The expression of matrix metallopeptidases (MMPs) in the adipose tissue were also altered in diet-induced obese mice. We report here increased MMP-3 expression in obese mice and down-regulation of MMP-3 in the adipose tissue by CR. It is of great interest that CR down-regulated MMP-9 expression both in obese and lean mice, although no difference was detected when the mice were fed ad libitum. Up-regulation of MMP-3 and down-regulation of MMP-9 mRNA expression have been reported recently in expanding adipose tissue . Enhanced adipose tissue development and increased adipose tissue blood vessel density have been demonstrated in MMP-3 deficient mice kept on high-fat diet . Moreover, MMPs inhibitors have been shown to inhibit angiogenesis and to reduce body weight in diet-induced obese mice [14, 44–46].
MMPs are inhibited by endogenous tissue inhibitors (TIMPs), and we here demonstrated upregulation of tissue inhibitors of metalloproteinases TIMP-1 and TIMP-4 with obesity. CR increased TIMP-1 expression both in obese and lean mice, whereas TIMP-4 expression was down-regulated by CR in obese mice and up-regulated in lean mice. TIMP-1 deficient mice has been shown to gain less weight and develop less adipose tissue when fed with high-fat diet and this was related to lower leptin levels detected in TIMP-1 deficient mice . These findings suggest an important role for proteolytic system in adipose tissue development during diet-induced obesity and during weight reduction induced by CR.

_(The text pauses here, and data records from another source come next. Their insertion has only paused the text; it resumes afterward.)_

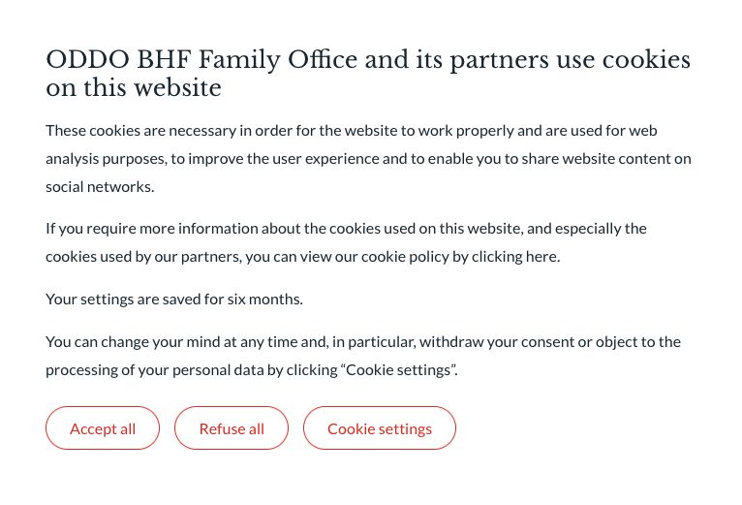Open Cookie settings button
This screenshot has width=742, height=505.
coord(380,428)
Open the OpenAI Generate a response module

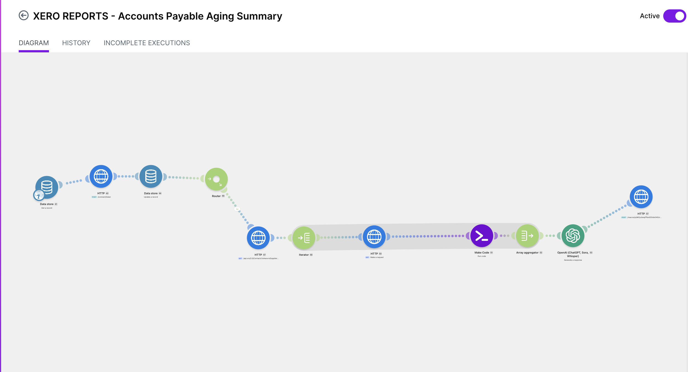click(573, 236)
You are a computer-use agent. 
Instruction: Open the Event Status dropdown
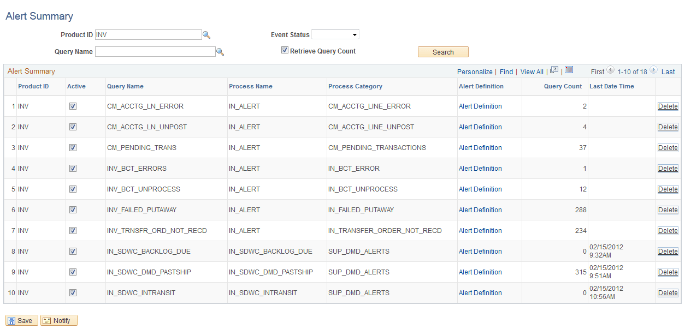click(335, 34)
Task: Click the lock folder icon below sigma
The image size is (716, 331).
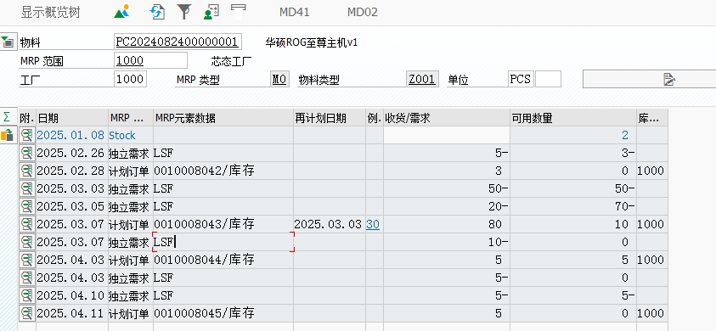Action: click(x=7, y=135)
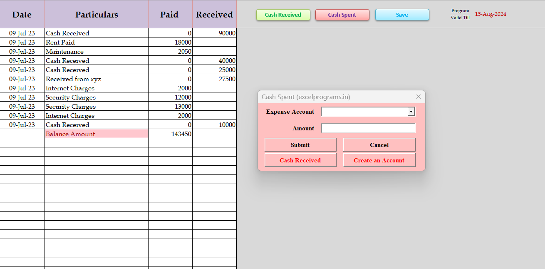Click the green Cash Received button
545x269 pixels.
[283, 15]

Recent studies suggest an important role for osteopontin in the development of HFD-induced insulin resistance and, regulation of vascular and adipose tissue inflammation [48, 49]. Weight loss has been shown to decrease plasma osteopontin levels . We also demonstrated that CR decreased adipose tissue osteopontin expression both in obese and lean mice. Surprisingly, in contrast to some previous studies [50, 51], we were unable to demonstrate obesity-induced osteopontin overexpression in the adipose tissue. Finally, we here reported increased expression of CXCL16 in obese mice. Furthermore, we were able to demonstrate that CR decreased adipose tissue CXCL16 expression both in lean and obese mice. Previous studies have linked CXCL16 and its receptor CXCR6 to inflammation-associated cancers , renal fibrosis , and vascular inflammatory diseases, such as atherosclerosis . Further studies are warranted to investigate the role of CXCL16/CXCR6 axis in adipose tissue remodeling.